I have an idea. Since we don’t really care about them anyway, why not just abolish the Constitution and do away with all our rights? This will solve a lot of problems. For one thing, Americans will no longer have to be hypocrites when it comes to following the law. Without any Constitution, the government can pretend that our rights are actually alienable, instead of unalienable.[4] Without any rights, we can dispense with trials, which most Americans consider an unimportant waste of time anyway.[5]

But more importantly, if we agree to put the last nail in the coffin of the presumption of innocence, abolish the Constitution and do away with all our rights, the FBI can read all our emails, tap all our phones, or just go door to door throughout America, cutting down on the problem of not knowing what they don’t know.



Footnotes
  1. Coffin v. United States, 156 U.S. 432, 453 (U.S. 1895).
  2. Ibid.
  3. Lara Jakes Jordan, “U.S. weighs profiling for terror probes” (July 3, 2008) The Seattle Times found at http://seattletimes.nwsource.com/ html/nationworld/2008031065_terror03.html (last visited July 6, 2008).
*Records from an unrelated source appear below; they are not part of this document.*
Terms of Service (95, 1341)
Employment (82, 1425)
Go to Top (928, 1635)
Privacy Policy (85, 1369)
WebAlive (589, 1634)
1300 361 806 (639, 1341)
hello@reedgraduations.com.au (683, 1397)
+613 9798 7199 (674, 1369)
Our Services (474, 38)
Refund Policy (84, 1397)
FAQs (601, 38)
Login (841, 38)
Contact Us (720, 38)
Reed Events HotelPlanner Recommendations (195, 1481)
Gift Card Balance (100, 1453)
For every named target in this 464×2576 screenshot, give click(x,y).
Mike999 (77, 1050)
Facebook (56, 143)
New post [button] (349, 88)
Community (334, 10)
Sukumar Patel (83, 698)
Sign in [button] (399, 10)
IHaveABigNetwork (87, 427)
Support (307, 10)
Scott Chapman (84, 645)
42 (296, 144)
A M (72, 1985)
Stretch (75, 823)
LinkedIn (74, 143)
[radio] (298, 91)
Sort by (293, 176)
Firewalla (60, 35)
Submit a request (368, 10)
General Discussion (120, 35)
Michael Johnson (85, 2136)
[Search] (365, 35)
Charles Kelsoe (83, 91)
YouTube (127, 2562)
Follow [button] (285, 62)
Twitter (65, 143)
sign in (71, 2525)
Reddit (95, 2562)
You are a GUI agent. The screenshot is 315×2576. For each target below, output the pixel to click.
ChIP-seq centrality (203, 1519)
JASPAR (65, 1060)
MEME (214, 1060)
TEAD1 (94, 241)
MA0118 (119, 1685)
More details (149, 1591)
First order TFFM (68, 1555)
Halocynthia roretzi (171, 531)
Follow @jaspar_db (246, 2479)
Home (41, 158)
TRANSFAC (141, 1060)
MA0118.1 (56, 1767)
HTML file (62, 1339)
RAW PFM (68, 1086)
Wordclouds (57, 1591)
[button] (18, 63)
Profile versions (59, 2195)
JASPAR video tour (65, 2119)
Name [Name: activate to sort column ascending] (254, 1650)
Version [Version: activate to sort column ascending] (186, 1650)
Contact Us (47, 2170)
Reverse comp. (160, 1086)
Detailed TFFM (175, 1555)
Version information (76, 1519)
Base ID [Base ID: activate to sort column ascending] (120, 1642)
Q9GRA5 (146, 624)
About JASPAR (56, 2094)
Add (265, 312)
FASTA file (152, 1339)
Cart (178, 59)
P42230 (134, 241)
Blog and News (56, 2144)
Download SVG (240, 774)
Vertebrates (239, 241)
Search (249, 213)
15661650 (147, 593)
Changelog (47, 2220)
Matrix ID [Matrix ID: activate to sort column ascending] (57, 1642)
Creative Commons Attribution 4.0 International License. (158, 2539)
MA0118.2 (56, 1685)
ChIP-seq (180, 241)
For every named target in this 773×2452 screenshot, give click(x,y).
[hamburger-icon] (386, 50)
  4. See the Declaration of Independence. (“We hold these truths to be self-evident, that all men are created equal, that they are endowed by their Creator with certain unalienable Rights, that among these are Life, Liberty and the pursuit of Happiness.”
  5. Think I’m exaggerating here? When was the last time you met someone who didn’t complain about having to make the system work by serving on a jury? If Americans truly believed trials were important, we would not shirk the sacred trust that comes with being a juror.